__Record set__
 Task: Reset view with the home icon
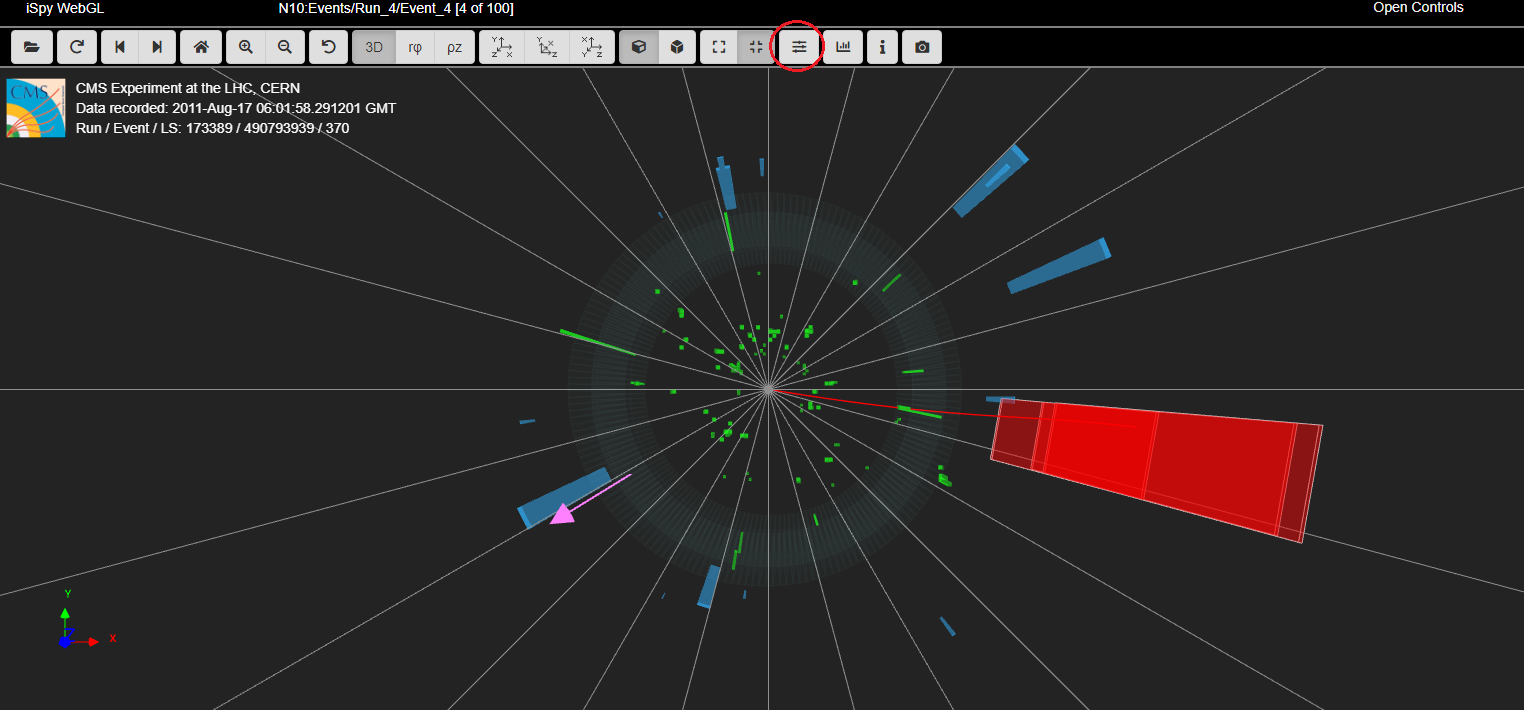coord(201,47)
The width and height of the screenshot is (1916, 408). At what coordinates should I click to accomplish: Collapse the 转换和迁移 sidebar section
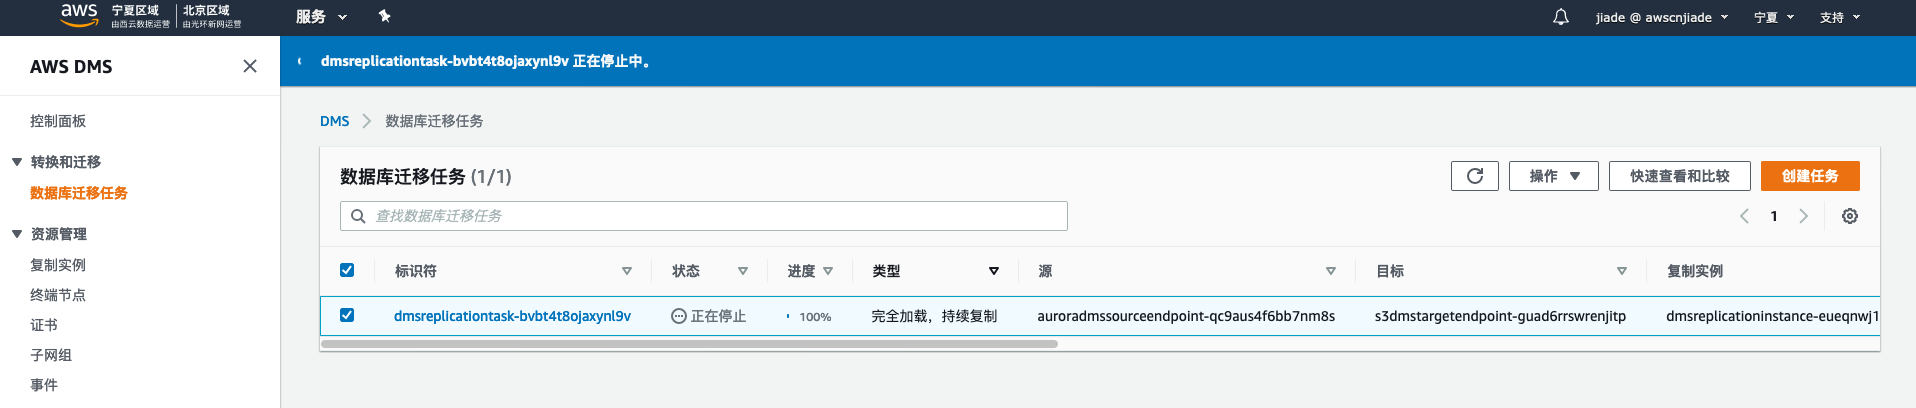(17, 162)
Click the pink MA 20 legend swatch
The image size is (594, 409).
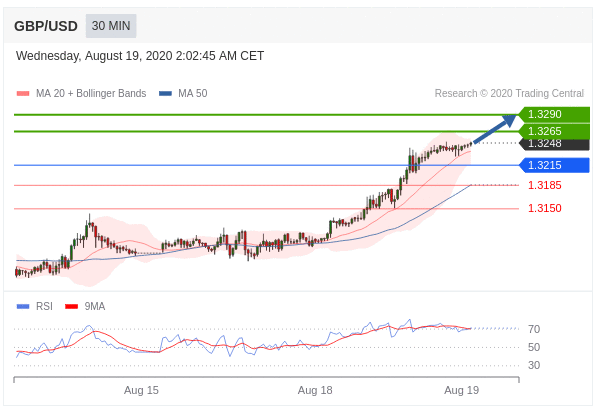coord(23,94)
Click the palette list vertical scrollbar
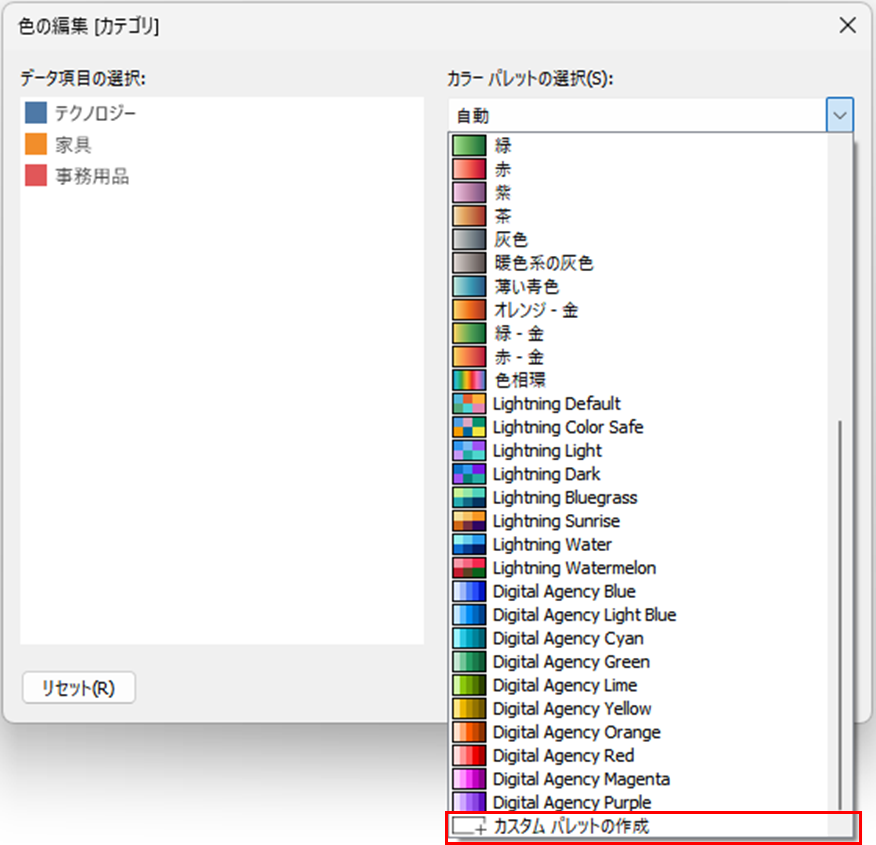Image resolution: width=876 pixels, height=845 pixels. pos(841,600)
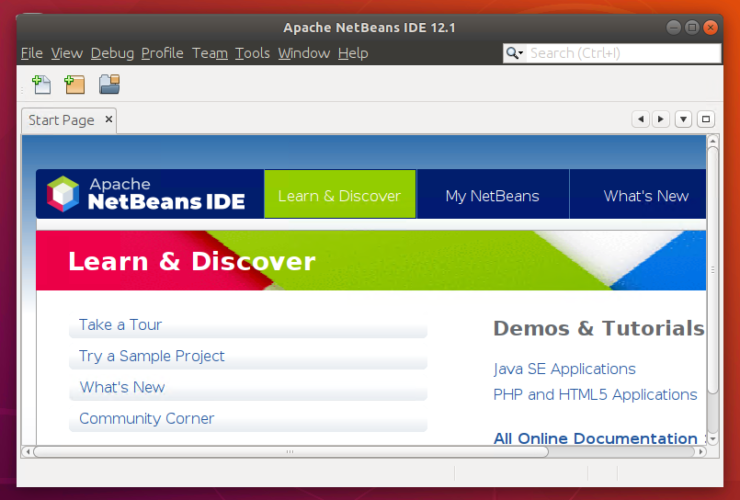Click the New Project toolbar icon
Image resolution: width=740 pixels, height=500 pixels.
pyautogui.click(x=75, y=85)
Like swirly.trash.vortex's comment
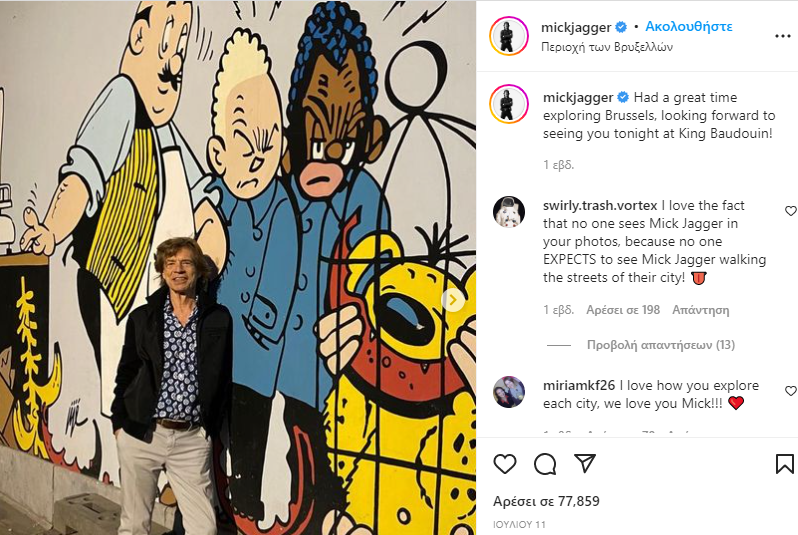 [790, 211]
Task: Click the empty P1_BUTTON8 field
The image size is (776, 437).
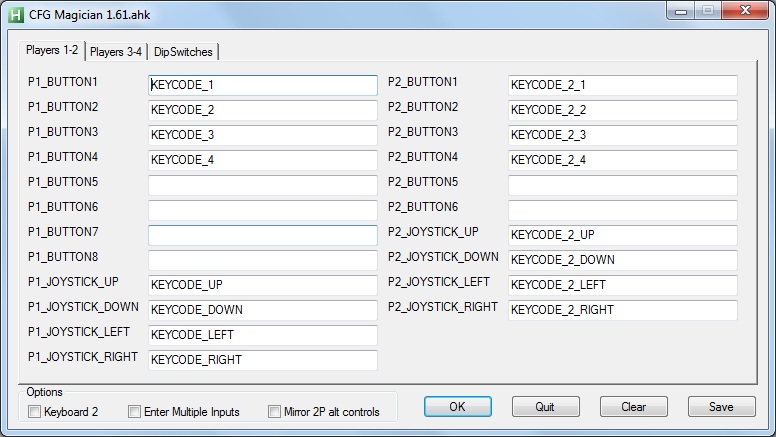Action: click(262, 260)
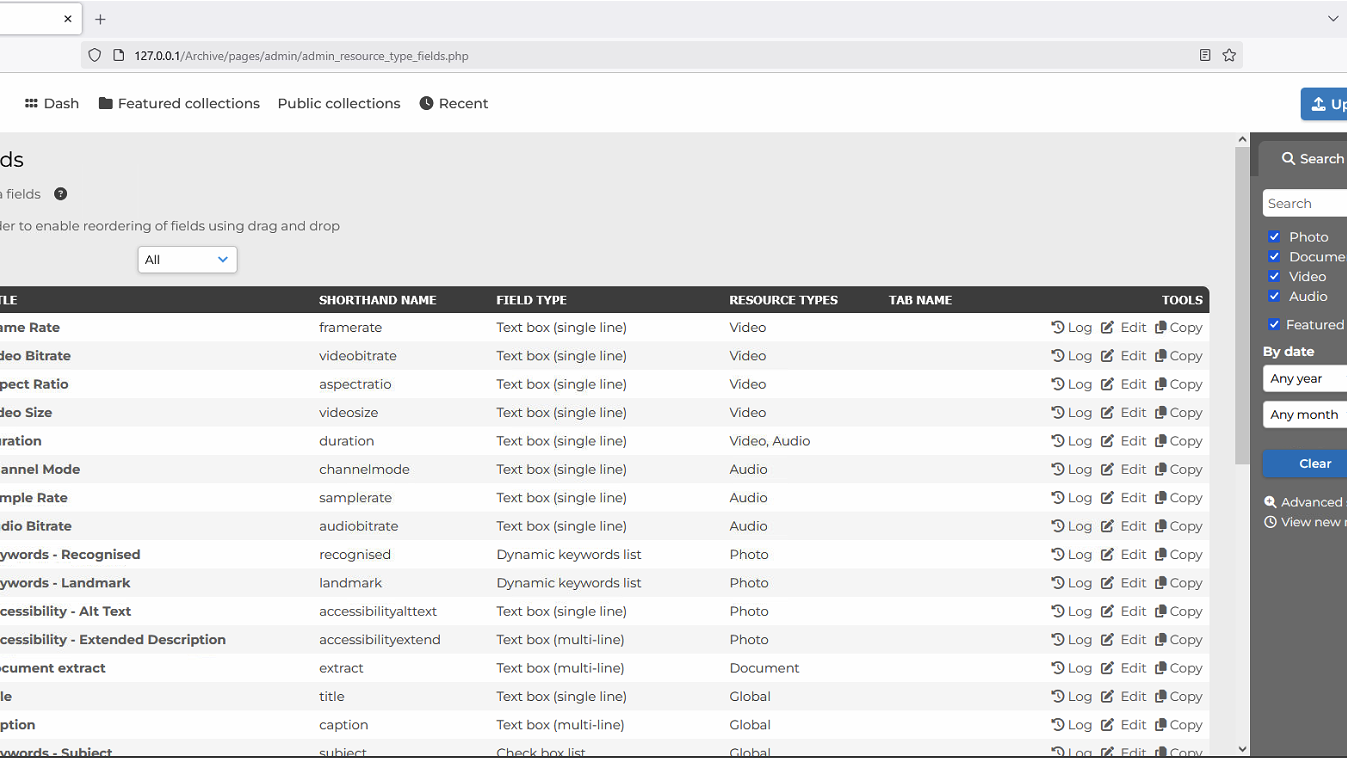Click the Log icon for extract row
The image size is (1347, 758).
pyautogui.click(x=1058, y=668)
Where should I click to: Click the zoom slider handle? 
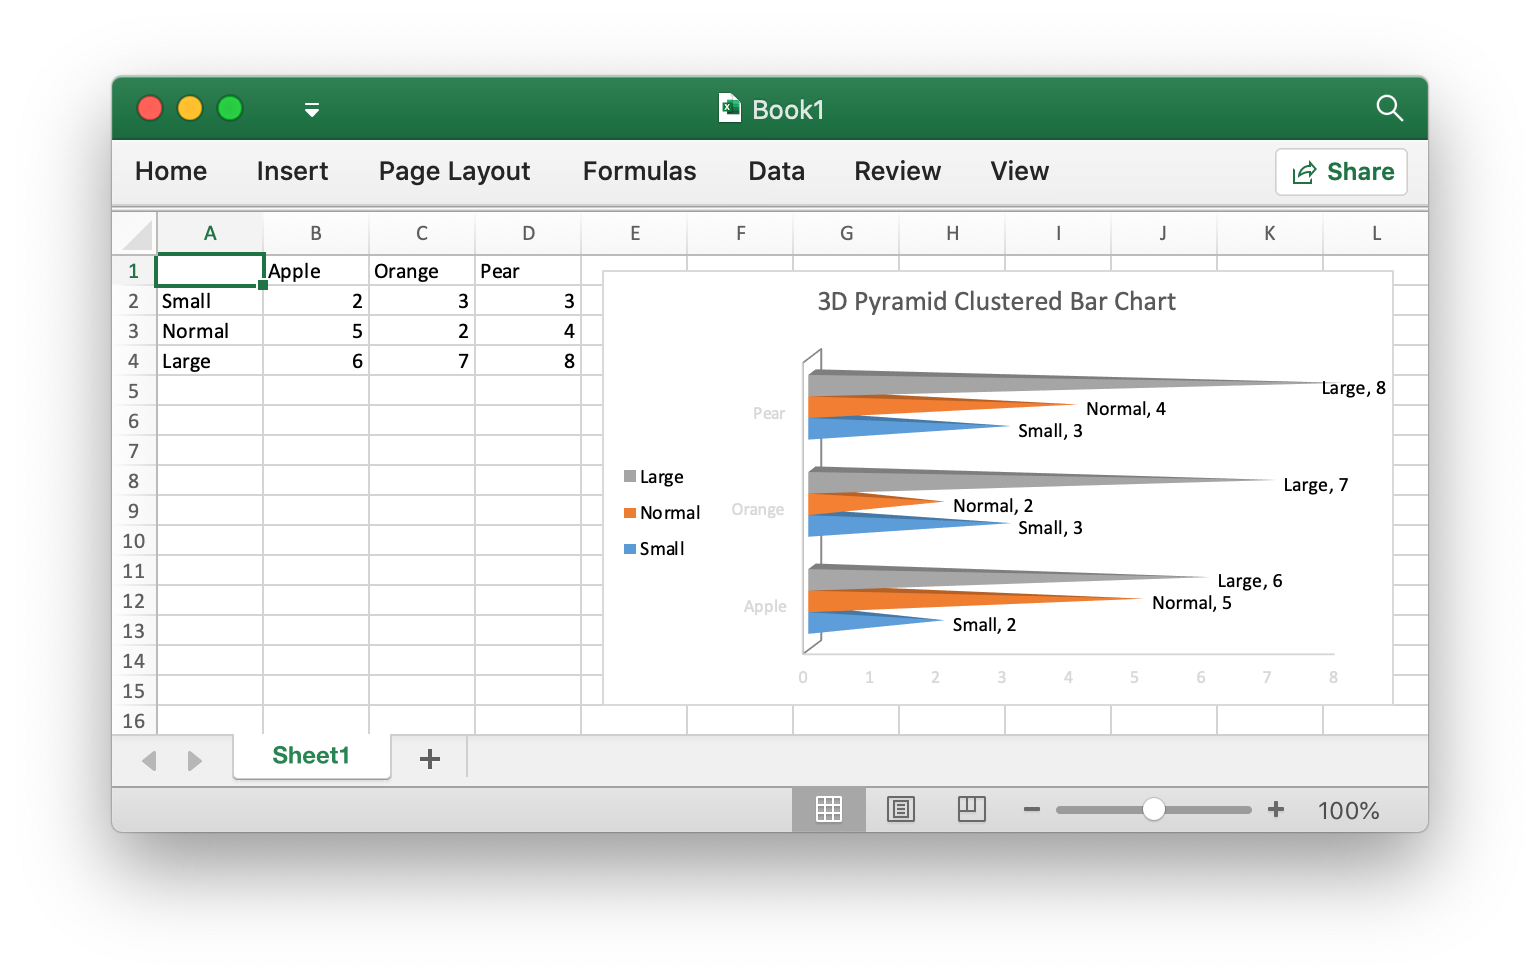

__What you will do__
Only the text of the records belongs in your answer, repeated exactly; the pictures stay out.

__Exercise result__
 Task: Reset view with the home icon
coord(201,47)
The width and height of the screenshot is (1916, 408). At what coordinates should I click to accomplish: Collapse the 转换和迁移 sidebar section
(17, 162)
Click the pink MA 20 legend swatch
The image size is (594, 409).
coord(23,94)
Click the palette list vertical scrollbar
Image resolution: width=876 pixels, height=845 pixels. pos(841,600)
Click the New Project toolbar icon
Image resolution: width=740 pixels, height=500 pixels.
pyautogui.click(x=75, y=85)
Like swirly.trash.vortex's comment
 [790, 211]
Task: Click the empty P1_BUTTON8 field
The image size is (776, 437).
Action: click(262, 260)
Click the Log icon for extract row
The image size is (1347, 758).
pyautogui.click(x=1058, y=668)
Where should I click to: Click the zoom slider handle? 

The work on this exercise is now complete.